The message brought from the United States to the Ukrainian political leadership was made public knowledge. According to the NDI delegation, the 1998 and 1999 elections were marked by what is described as political motivated violence and bullying, biased attitude on the part of the media, abuse of office, legal and administrative collisions. The integrity of the 2000 forum causes particular doubts, considering falsified signatures, transgressions in the course of a long-term vote, and overstated electorate attendance indices. The delegation expressed concern over perfectly traditional things: media criticizing the government and “business structures” are subjected to hard pressure, journalists are bullied and physically assaulted, government-run media show a biased approach. As for the administrative resource, the US delegation defined it as abuse of power and unlawful spending of government funds by government institutions. Mrs. Albright said that they know perfectly well who is using the administrative resource. Therefore, it remains to be seen whether the March 31 elections will be a step forward, with Ukraine moving further toward a democratic future. People in high offices must adhere to the letter and spirit of the elections law and transgressions (Interfax Ukraine reports that Oleksandr Moroz supplied Mrs. Albright with a list of transgressions detected to date) must be timely investigated. In addition, CEC and pertinent nongovernmental organizations must double their efforts during training sessions and when assisting commission members and observers. When asked about Leonid Kuchma’s reaction, Mrs. Albright replied that the president ought to answer that one himself.
The tone set was quite rigid. Perhaps everybody would have been better off if the same tone had been set and similar frankness practiced four years ago. At least. The West, however, has always greeted democratic transformations in Ukraine and the democratically elected president (who they wouldn’t shake hands with later). Over the years people of the Ukrainian establishment has had enough first-hand experience to realize that there is actually nothing to fear; Ukraine’s international isolation did not pose any special threat to them personally.
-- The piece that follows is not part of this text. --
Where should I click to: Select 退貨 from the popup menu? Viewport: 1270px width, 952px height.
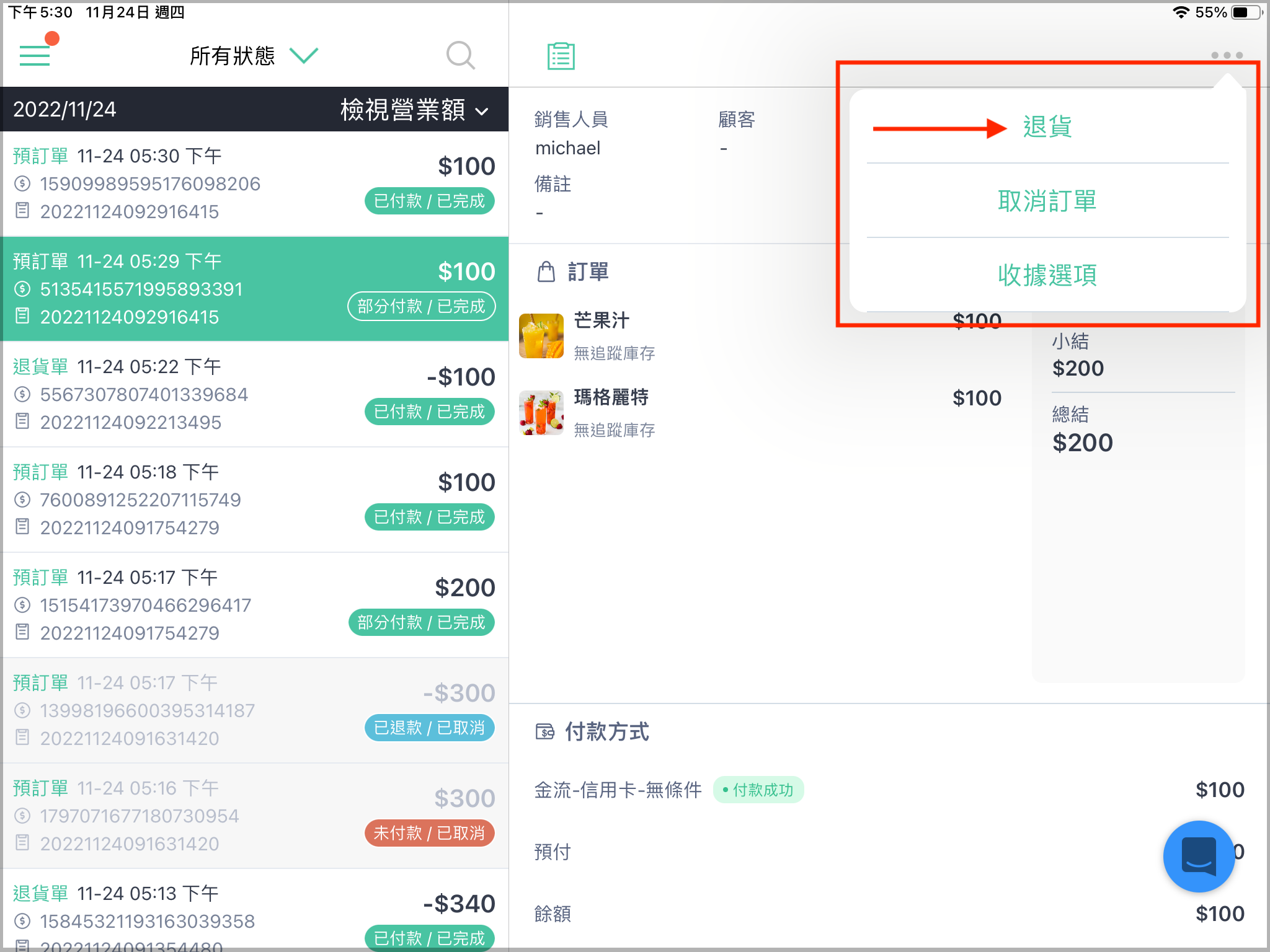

Meaning that the state did not and would not show an interest in the development of and close cooperation with all those nongovernmental organizations. In addition, Ukraine has never practiced volunteer organizations’ involvement in the decision-making process or analyzing such decisions at an expert level, so these organizations can hardly be regarded as full-fledged members of the cast on the Ukrainian arena, especially during an election campaign.
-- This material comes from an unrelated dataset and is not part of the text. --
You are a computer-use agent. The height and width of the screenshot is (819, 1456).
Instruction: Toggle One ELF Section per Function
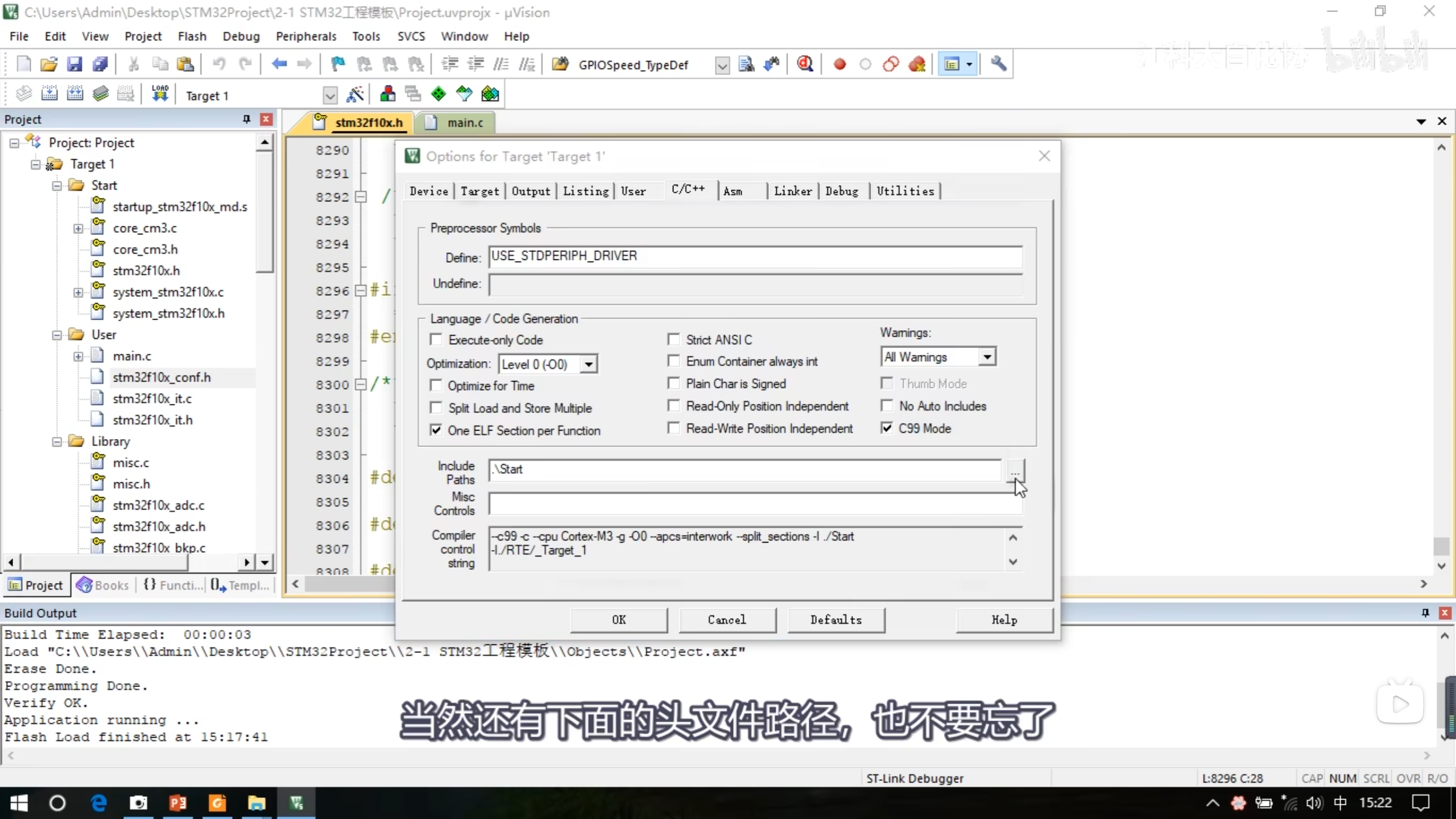pyautogui.click(x=436, y=431)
A civil society, freedom of the press, independent judicature, fair elections — all this has long been regarded as a standard set of issues. Also, drawing standard parallels with Russia does not work these days, one of the reasons being that Putin and his team are ate least trying to build some elements of a structure that may eventually become a civil society. Also because Ukraine had a chance to become an example for Russia — without obeying instructions from the West! — by using the existing experience and accumulating its own. Instead, we have to listen to lectures and receive directives saying unequivocally that either we do as we are told or Ukraine will lose the last chance to be regarded a normal polity.